Michael Fassbender plays our hero in the present as well as the past. He has been tried, sentenced, and executed for a nebulous murder that the script doesn’t feel the need to explain. The script also doesn’t really need to tell us who his character is… so leave it to Fassbender to out-act the movie and just suggest he wasn’t a very good man but maybe not THAT bad. Really, the script doesn’t care but Fassbender kind of nails it – probably the only actor in the movie who gave a damn about all the mumbo-jumbo dialog in the script. the kind of script where the only thing anyone says is obscure and dour expositition to get us from plot point A to B.
 
The other actors include Marion Cotillard, Jeremy Irons, Bendan Gleeson, and Charlotte Rampling… too good a cast for this movie and I think they think so too. Not that they mail it in, but they don’t try very hard… but, then again, the script probably made absolutely no sense to a bunch of actors who probably never played the games. Or heard of them.
 
The movie has the good graces to look remarkably good within the constraints of also looking remarkably bleak and grey.
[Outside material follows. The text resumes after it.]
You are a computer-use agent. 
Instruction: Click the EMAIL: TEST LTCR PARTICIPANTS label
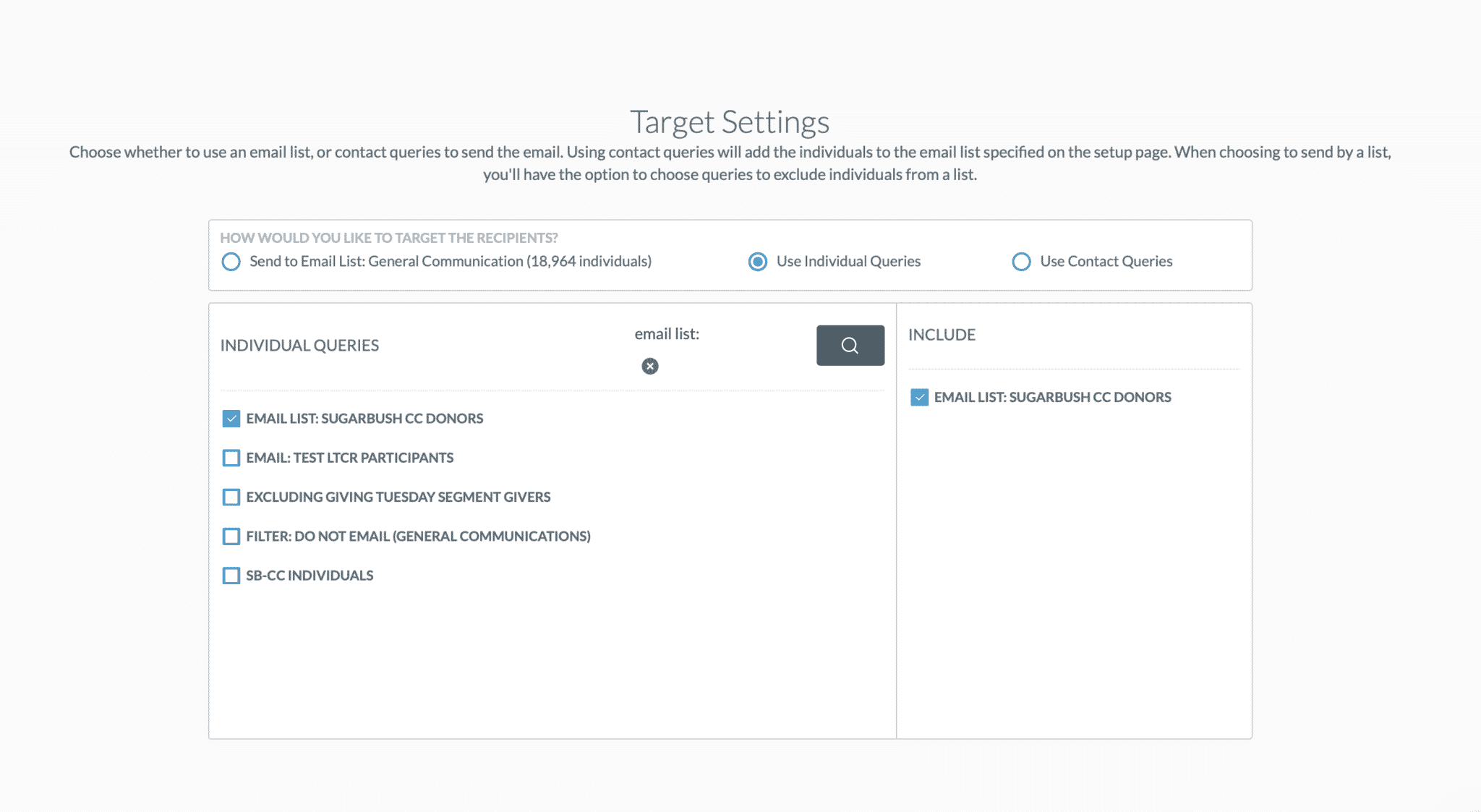[349, 458]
It’s obvious someone knows how to mount a camera or color-correct in the editing bay. I’m mixed as to whether any of it works because there’s not a shot that isn’t murky and gloom-filled… yet it somehow looks good within those constraints.
 
The action… also a complete mixed bag. There’s some obvious talent in the film-making and I’m pretty sure most of the stunts would be impressive if they weren’t so hard to see. There’s various kung-fu shots that were probably meant to be amazing but they weren’t filmed well, were too quickly edited, and (surprise) too dim to see well. The action suffers from shaky-cam, over-editing, and murk-vision. Plus, from a script level, there’s barely any attempt to make us care about what’s going on, at least until one of the final action scenes in the flick.
 
The thing is, about 3/4th of the way into the movie, I started to kind of get into it. That’s a long wait, sure, but at least something started to roll for me. Of course, what was working was also masked by a lot of “huh?” and “what’s going on now?” but at least the plot was kicking in. Sort of.
 
So the movie is a mess and it barely bothers to give us characters who have personality and motivation only as required by the plot. But it’s half technically well made and someone was caring about what was being put on screen. It’s not an amateur piece of junk like most adaptations are… but something went very wrong. Maybe the wrong director, editor, or cinematographer. I guess it’s only faint praise to say that the movie is better than the reviews make it out to be. I mean, this isn’t Double Dragon, Street Fighter, or Prince of Persia…But I think only action movie fans or real hardcore game fans will get anything out of it.